Goal – Count how many lines in the items contain the string "screenshot", treating uppercase and lowercase as different. Reply with the number alone.

The data –
>> Begin
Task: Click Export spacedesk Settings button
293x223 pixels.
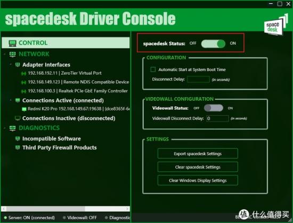Action: point(198,154)
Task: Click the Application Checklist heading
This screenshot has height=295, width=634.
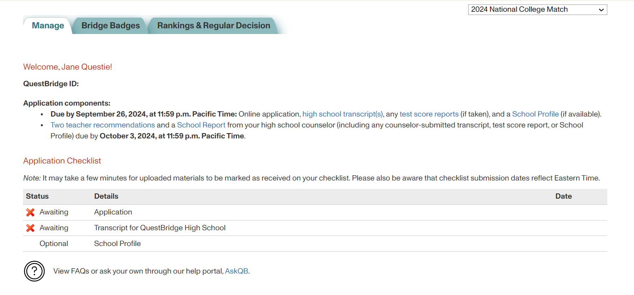Action: click(x=62, y=161)
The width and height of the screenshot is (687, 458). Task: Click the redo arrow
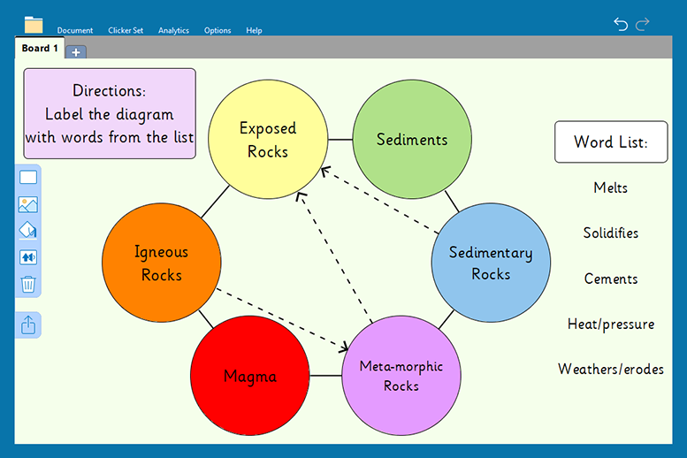(x=643, y=24)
>> End
Exercise response – 2